━━━━━ Input rows ━━━━━

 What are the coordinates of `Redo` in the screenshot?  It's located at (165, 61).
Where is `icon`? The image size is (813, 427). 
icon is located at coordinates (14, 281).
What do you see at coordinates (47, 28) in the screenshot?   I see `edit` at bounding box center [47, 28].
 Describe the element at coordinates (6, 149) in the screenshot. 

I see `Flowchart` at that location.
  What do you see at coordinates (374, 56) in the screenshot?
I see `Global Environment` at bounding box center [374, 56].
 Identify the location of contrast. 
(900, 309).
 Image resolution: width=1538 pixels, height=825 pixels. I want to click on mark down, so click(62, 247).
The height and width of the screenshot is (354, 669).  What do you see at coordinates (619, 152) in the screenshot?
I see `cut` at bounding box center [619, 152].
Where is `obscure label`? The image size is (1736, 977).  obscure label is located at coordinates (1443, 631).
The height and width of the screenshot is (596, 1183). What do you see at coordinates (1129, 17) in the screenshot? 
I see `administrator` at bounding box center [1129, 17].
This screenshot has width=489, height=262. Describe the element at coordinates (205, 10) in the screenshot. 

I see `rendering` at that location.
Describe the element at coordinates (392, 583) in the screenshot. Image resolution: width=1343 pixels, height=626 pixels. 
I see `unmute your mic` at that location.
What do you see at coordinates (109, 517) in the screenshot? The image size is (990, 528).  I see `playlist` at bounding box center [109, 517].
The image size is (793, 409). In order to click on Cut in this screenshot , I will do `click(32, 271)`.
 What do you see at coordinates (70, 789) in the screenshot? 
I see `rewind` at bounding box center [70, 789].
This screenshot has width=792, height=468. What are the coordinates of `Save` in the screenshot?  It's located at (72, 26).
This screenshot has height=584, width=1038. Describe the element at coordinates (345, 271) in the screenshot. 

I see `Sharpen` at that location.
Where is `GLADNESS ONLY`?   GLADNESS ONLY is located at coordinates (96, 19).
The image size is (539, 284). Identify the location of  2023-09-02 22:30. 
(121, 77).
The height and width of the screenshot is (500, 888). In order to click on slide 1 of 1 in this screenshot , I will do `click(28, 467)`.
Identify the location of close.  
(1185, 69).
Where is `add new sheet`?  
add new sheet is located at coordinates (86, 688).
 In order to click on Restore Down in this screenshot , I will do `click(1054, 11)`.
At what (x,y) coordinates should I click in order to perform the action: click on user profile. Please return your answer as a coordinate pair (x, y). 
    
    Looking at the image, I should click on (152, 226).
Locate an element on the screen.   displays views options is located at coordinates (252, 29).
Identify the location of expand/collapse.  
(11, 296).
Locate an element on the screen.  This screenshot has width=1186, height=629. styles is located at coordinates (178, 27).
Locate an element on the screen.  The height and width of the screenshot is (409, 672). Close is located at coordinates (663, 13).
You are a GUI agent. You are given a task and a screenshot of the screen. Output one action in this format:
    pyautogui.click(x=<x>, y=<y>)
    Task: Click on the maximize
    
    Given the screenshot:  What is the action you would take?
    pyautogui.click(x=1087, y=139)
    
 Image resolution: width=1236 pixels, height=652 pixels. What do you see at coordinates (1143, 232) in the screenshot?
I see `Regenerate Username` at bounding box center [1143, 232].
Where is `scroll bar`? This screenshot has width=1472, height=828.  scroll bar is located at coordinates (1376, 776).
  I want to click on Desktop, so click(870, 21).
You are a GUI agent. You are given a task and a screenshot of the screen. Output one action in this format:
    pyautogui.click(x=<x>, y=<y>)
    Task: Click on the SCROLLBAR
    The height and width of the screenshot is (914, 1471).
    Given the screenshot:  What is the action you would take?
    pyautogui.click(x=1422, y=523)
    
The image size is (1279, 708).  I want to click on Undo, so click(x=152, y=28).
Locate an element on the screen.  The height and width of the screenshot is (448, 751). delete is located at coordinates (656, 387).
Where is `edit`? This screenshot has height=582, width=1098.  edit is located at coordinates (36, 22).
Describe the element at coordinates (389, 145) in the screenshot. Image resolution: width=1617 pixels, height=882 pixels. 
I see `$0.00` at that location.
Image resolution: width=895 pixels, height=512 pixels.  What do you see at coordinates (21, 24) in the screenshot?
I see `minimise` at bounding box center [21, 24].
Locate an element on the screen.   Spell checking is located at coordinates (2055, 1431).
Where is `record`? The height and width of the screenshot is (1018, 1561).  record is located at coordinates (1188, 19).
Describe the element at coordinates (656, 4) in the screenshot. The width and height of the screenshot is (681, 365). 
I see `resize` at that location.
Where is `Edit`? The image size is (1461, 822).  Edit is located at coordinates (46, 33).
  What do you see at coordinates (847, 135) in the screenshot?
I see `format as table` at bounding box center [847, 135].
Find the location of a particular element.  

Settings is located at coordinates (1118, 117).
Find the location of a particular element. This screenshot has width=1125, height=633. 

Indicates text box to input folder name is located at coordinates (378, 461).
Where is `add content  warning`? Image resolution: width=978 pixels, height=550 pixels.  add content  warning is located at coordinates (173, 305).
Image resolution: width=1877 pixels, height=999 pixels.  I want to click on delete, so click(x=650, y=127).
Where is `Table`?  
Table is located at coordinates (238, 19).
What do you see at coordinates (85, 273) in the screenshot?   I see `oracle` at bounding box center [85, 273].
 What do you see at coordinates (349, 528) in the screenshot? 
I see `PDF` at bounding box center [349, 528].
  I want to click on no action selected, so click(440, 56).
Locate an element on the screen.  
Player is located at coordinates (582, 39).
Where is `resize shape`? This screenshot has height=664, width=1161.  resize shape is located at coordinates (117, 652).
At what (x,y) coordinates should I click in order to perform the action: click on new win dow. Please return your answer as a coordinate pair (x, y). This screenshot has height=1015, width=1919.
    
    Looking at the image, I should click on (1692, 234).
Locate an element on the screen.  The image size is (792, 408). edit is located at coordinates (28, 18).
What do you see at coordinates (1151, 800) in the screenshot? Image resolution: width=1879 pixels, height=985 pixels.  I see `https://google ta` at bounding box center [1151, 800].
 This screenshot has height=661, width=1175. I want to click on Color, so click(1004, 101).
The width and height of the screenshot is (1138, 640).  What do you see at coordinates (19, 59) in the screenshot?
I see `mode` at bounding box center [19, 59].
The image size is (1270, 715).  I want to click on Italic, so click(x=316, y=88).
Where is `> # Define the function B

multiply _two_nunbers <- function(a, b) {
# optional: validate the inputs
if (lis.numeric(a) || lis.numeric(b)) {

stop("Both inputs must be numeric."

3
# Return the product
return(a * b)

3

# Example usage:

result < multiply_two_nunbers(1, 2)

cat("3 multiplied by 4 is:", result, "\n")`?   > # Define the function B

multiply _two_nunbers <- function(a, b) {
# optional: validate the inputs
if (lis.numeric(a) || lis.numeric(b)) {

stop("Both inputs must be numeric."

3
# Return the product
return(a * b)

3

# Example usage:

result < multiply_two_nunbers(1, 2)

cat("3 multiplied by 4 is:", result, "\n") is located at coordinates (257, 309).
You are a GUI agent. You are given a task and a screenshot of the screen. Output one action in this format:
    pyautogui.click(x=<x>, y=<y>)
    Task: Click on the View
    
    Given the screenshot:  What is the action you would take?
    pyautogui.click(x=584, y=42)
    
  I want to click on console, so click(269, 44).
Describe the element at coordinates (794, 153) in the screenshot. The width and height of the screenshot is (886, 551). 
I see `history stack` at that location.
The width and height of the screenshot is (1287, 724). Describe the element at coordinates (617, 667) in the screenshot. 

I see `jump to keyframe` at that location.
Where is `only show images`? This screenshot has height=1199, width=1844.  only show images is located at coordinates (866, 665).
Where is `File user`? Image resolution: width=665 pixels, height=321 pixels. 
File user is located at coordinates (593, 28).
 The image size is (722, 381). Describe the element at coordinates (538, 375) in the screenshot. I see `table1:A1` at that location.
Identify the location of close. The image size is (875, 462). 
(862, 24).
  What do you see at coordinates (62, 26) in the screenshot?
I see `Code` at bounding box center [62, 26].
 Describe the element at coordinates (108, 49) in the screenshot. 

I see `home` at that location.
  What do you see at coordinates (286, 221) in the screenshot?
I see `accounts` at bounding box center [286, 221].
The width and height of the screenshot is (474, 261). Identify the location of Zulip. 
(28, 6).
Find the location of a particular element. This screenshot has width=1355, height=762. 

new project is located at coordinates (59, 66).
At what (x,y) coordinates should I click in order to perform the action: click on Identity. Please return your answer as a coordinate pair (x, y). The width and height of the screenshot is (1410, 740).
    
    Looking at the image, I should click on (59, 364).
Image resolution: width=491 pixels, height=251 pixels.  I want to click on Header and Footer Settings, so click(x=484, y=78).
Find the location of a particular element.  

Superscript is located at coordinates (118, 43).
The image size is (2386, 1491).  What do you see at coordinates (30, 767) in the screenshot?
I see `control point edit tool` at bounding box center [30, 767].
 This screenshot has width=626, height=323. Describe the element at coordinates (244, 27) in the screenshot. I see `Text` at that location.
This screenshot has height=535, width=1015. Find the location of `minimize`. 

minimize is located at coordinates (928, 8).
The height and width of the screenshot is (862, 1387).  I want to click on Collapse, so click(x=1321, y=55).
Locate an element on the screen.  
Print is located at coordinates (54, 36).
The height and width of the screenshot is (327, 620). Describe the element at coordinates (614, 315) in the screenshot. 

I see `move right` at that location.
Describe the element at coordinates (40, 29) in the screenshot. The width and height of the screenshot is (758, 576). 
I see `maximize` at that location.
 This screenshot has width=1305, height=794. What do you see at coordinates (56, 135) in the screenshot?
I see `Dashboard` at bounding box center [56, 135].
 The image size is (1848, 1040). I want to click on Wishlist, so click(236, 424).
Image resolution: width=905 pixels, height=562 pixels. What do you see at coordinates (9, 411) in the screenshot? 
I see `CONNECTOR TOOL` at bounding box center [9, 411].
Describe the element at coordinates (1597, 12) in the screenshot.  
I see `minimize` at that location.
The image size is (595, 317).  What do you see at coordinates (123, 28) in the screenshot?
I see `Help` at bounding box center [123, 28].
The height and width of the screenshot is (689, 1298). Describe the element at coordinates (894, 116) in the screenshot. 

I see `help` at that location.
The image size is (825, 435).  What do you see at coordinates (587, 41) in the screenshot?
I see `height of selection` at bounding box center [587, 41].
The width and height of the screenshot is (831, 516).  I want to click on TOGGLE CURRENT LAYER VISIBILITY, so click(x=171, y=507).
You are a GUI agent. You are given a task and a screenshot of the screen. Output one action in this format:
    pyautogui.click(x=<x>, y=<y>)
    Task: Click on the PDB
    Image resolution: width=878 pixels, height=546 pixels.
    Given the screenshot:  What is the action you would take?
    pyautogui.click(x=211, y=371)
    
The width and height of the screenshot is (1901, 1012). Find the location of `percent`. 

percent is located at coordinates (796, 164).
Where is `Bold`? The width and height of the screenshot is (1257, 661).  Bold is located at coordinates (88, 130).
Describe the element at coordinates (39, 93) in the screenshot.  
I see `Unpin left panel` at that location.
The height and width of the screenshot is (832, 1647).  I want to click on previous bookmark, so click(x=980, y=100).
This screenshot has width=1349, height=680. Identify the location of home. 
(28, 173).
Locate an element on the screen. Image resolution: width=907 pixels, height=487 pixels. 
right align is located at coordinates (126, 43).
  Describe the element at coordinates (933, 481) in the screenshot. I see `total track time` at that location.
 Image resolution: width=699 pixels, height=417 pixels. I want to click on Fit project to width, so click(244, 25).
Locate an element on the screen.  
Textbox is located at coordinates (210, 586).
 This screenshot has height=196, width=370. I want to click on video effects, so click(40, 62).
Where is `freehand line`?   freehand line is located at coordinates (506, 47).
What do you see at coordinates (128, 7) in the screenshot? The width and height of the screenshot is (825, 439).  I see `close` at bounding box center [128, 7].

━━━━━

Work to complete |
Find each line in the data above that contains the string "your" and copy those lines, treating uppercase and lowercase as different.

Written response |
I see `unmute your mic` at that location.
At what (x,y) coordinates should I click in order to perform the action: click on user profile. Please return your answer as a coordinate pair (x, y). 
At what (x,y) coordinates should I click in order to perform the action: click on new win dow. Please return your answer as a coordinate pair (x, y). This screenshot has height=1015, width=1919.
At what (x,y) coordinates should I click in order to perform the action: click on Identity. Please return your answer as a coordinate pair (x, y). The width and height of the screenshot is (1410, 740).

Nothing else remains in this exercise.